Regional road freight capacity has also been growing elsewhere in Asia, with Rhenus strengthening its Asia Pacific road freight network as logistics providers add more overland options outside traditional coastal gateways. Rohlig SUUS’ Uzbekistan expansion belongs to the same wider shift towards route optionality and local control.
Central Asia is not a direct replacement for maritime freight or air cargo, but it can add resilience where lead times, cost, or disruption exposure make single-route planning too fragile. For industrial shippers, even partial route diversity can support contingency planning, especially for machinery, components, raw materials, and higher-value cargo.
The practical advantage of a local subsidiary is often found in operational detail. Customs brokerage, warehouse availability, domestic transport, language capability, and border documentation can determine whether a route is usable at scale. Without those services in place, an alternative corridor may remain commercially attractive in theory but unreliable in practice.

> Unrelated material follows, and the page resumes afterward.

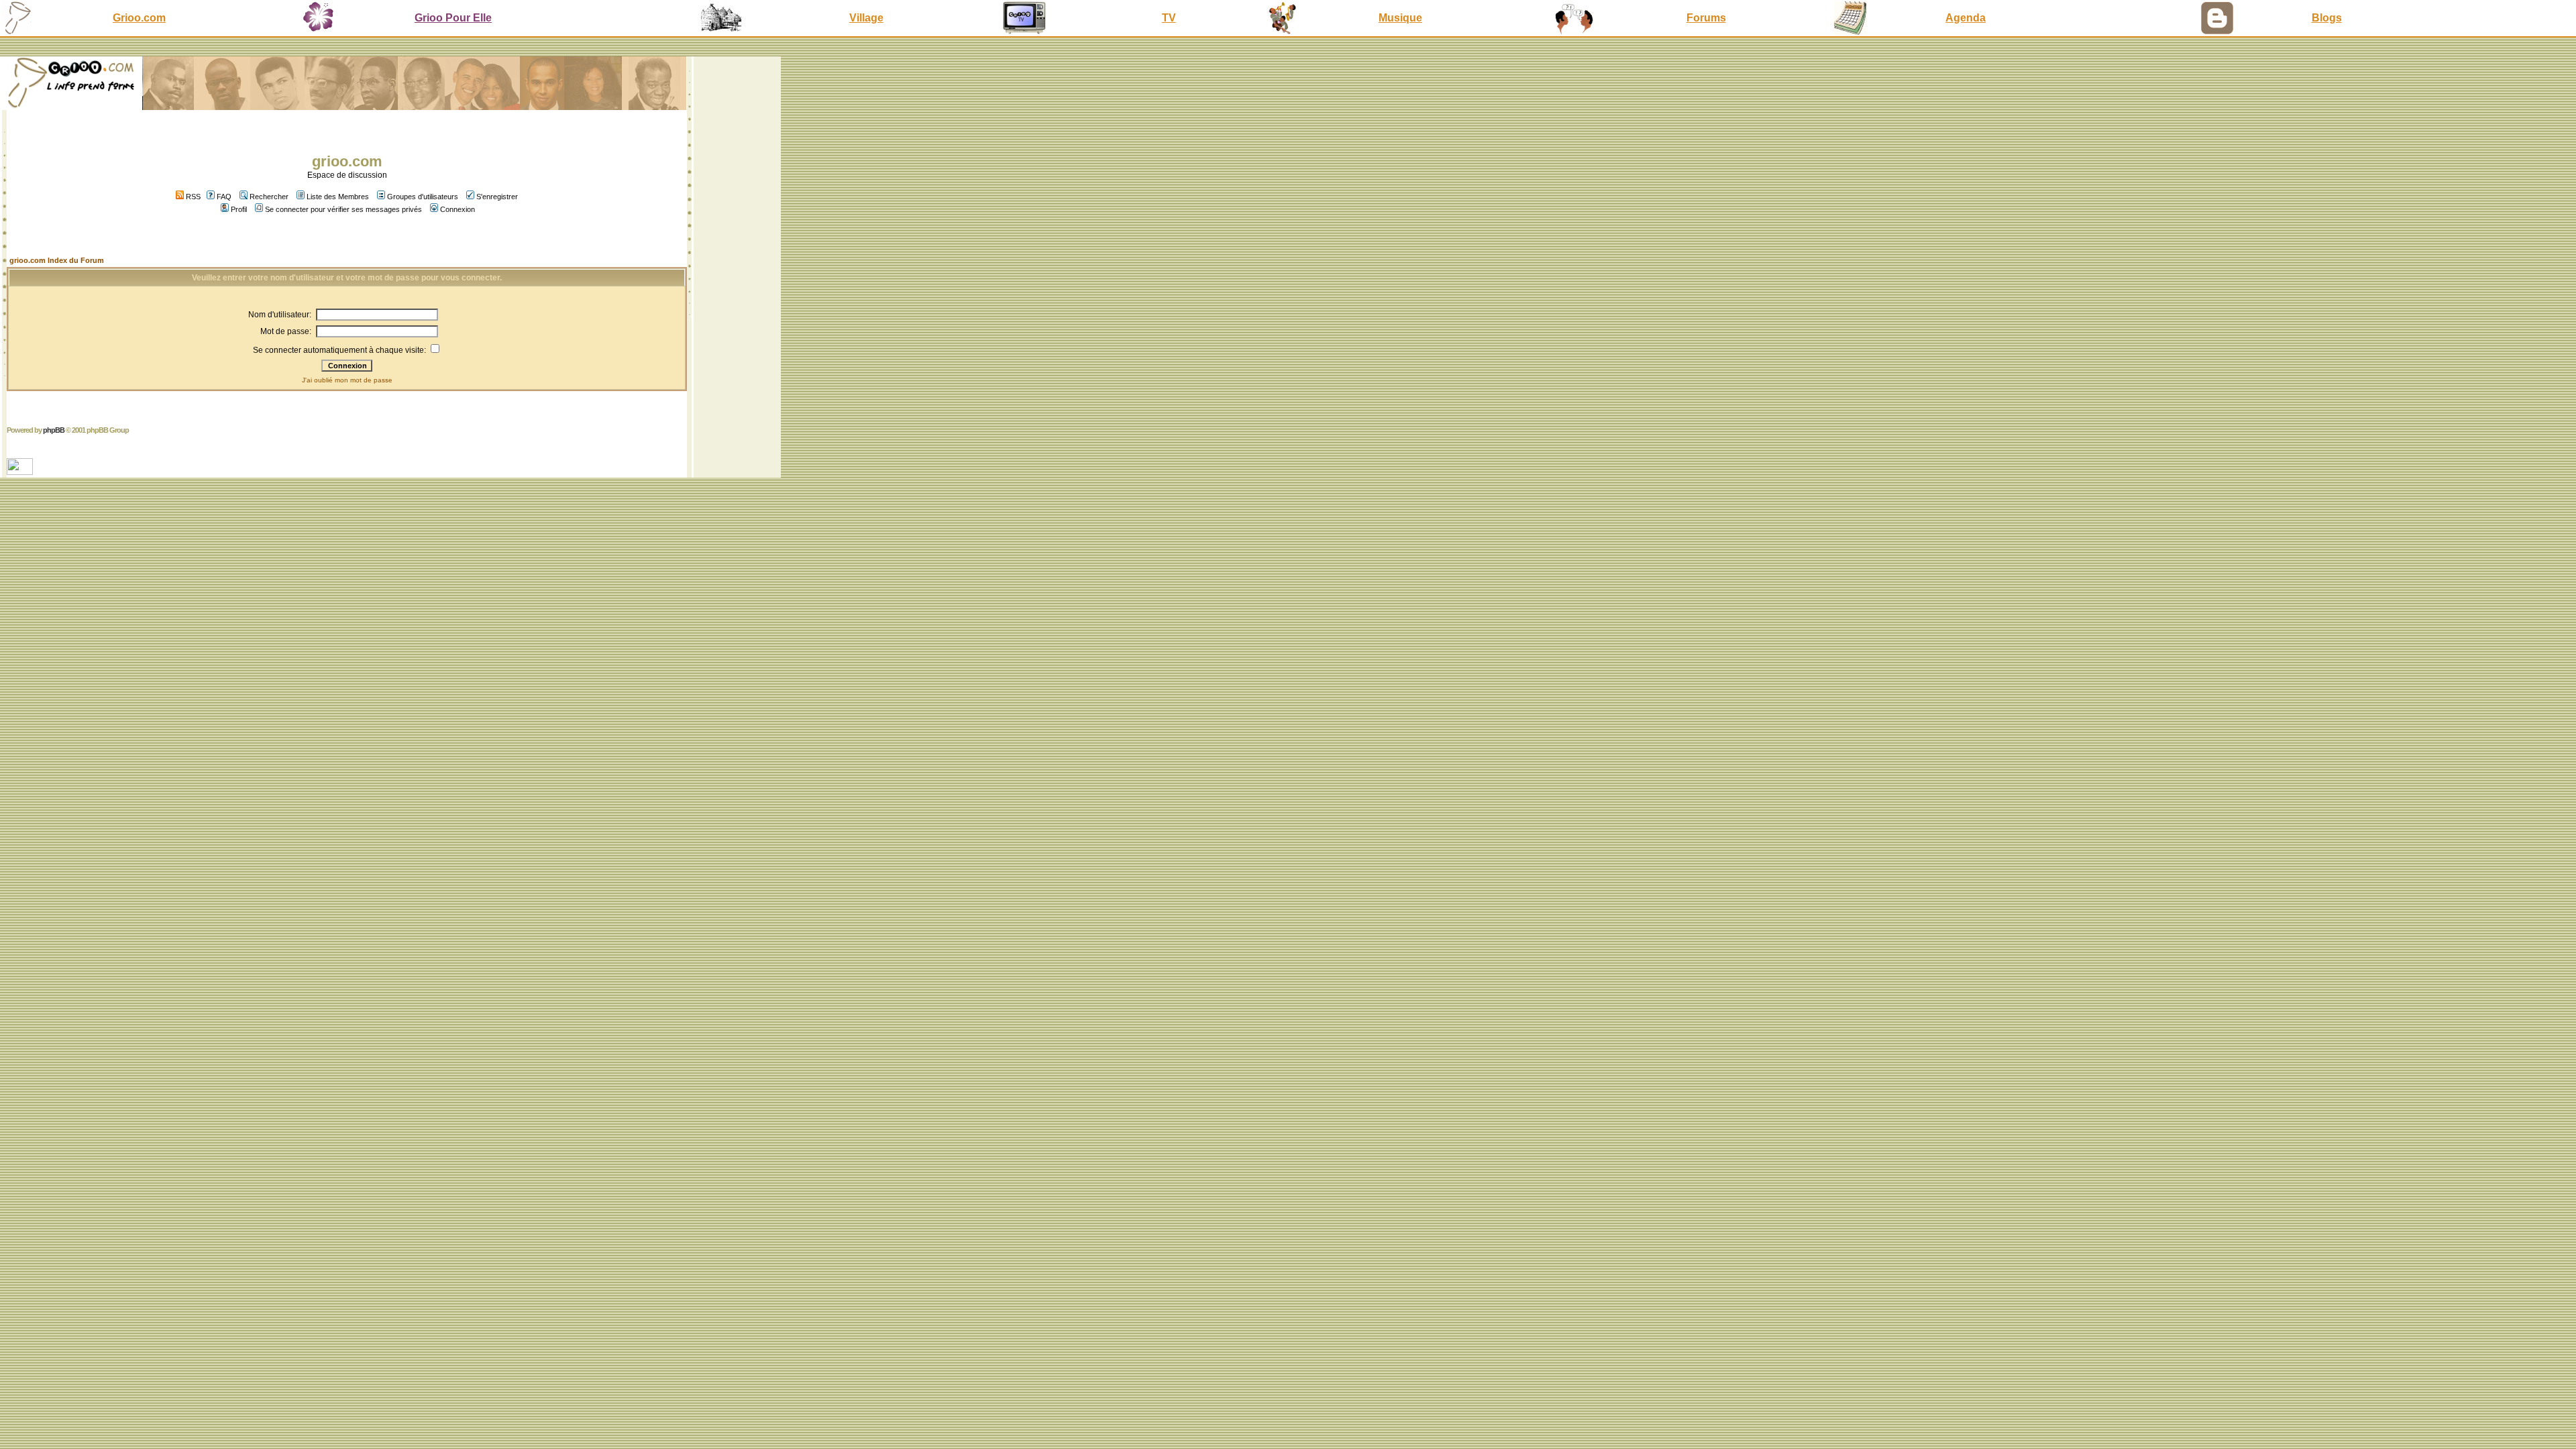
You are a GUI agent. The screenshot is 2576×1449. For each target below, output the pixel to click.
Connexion (457, 209)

Uzbekistan also has its own manufacturing and export base, giving logistics providers a two-way opportunity. Imports support industrial development, consumer supply, machinery, and components, while exports include textiles, agricultural products, manufactured goods, and regional trade flows. A forwarder with local operations can connect those flows into wider European and Asian networks.
Route diversity is becoming a structural requirement rather than a temporary reaction to disruption. Companies that can combine road, rail, air, sea, warehousing, and customs services across emerging logistics markets will have a stronger position as trade flows continue to shift around infrastructure, regulation, and geopolitical constraints.
For Uzbekistan, the next stage will depend on infrastructure quality, border performance, and regional cooperation. Rohlig SUUS’ Tashkent operation adds another professional logistics layer to a market that is gaining weight in Eurasian freight planning.